As 2019 draws to a close, the Goldwater Institute is looking back at some of the efforts we’ve been most proud of this year—and looking ahead to where we’re going in 2020.

Goldwater Institute attorneys could be found in courtrooms from coast to coast in 2019. In cases involving property rights, taxpayer rights, and many other issues affecting people’s freedoms, we took the cause of liberty to courtrooms nationwide.

One of these victories was in Miami Beach, Florida, which imposed the highest fines in the country for sharing one’s home as a short-term rental. Even a single violation could result in a fine of tens of thousands of dollars. Goldwater lawyers challenged these fines as a violation of Florida state law, which protects homeowners from excessive local fines. A Florida trial court agreed, saying that the city’s home-sharing fines were “in jarring conflict with [state law] and are therefore illegal and unenforceable.”

Up the Eastern seaboard, the Goldwater Institute scored another win, this time for taxpayers in Jersey City, New Jersey. We represented taxpayers in a case challenging “release time”—a practice that pays government employees to work for government unions instead of for the public, while still receiving their taxpayer-funded salaries and benefits. In Jersey City, the school district was paying the salaries of two full-time teachers who did not spend their time educating children, but rather performing full-time union work—costing taxpayers $1.1 million over the course of the agreement. The New Jersey Court of Appeals sided with taxpayers, saying that these teachers were “act[ing] exclusively as labor leaders,” rather than as “teachers who serve the day-to-day educational needs of the students of the district.” Thanks to this win, public funds can no longer be used for release time in Jersey City.

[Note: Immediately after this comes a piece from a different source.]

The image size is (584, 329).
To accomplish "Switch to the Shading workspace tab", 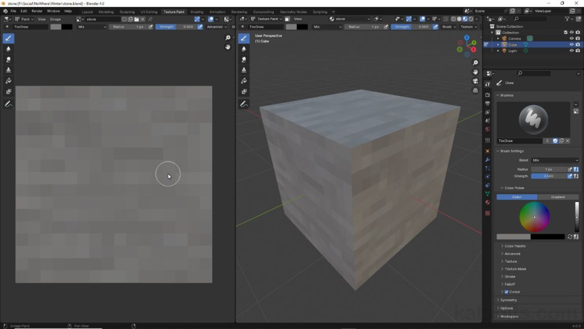I will [196, 11].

In another home-sharing case, this time in California, a trial judge agreed with our argument that the city of Pacific Grove violated the law when it prohibited homeowners from allowing people to stay in their homes. State law requires approval from the California Coastal Commission before seaside towns change the way land is used—but Pacific Grove officials chose to deprive responsible homeowners of the right to rent their property without consulting the Commission.

In the meantime, we litigated cases in Arizona, Texas, Louisiana, Oregon, North Dakota, Oklahoma, Colorado, New Mexico, Illinois, Washington State, and Ohio, and we filed friend of the court briefs in cases from North Carolina to California. At the same time, Goldwater attorneys published important legal analysis on subjects such as the Arizona Constitution’s “Private Affairs Clause,” the burdens of occupational licensing laws, and the rights of medical patients to make their own choices about what medicines to use.

Our Scharf-Norton Center for Constitutional Litigation is a voice in the courts for the rights of all Americans to economic liberty, private property rights, freedom of speech, and the right to run their own lives as they see fit. We’re proud of our 2019 achievements—and look forward to many more in 2020.